• [Work item] Find the lines below in which the string "width" occurs. Copy each one.

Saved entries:
····················

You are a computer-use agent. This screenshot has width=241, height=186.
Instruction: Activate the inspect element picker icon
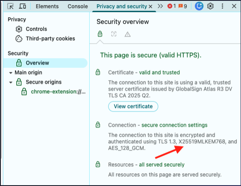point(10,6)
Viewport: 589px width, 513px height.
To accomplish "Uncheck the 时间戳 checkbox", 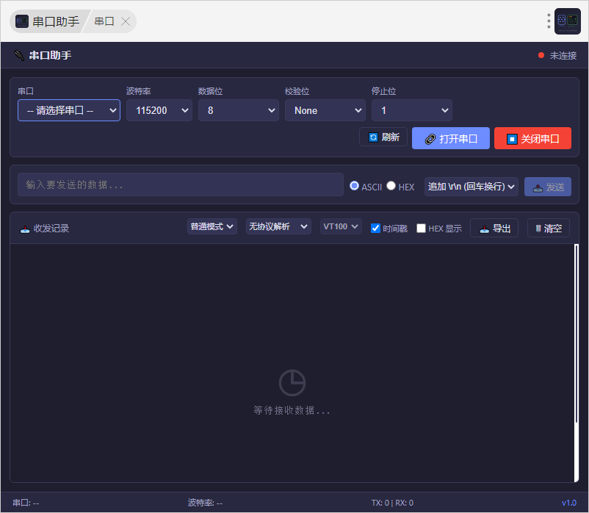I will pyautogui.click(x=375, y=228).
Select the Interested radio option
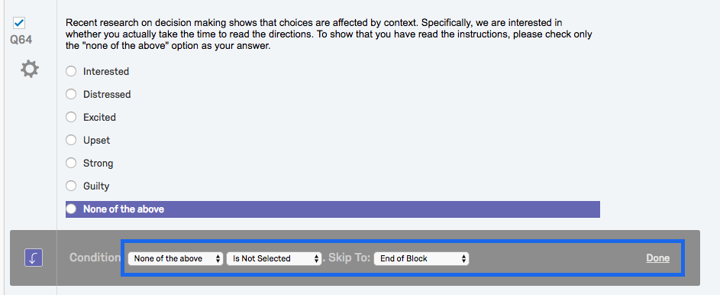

····················

• [Answer space]
You are a computer-use agent. This screenshot has width=241, height=186.
Viewport: 589px width, 513px height.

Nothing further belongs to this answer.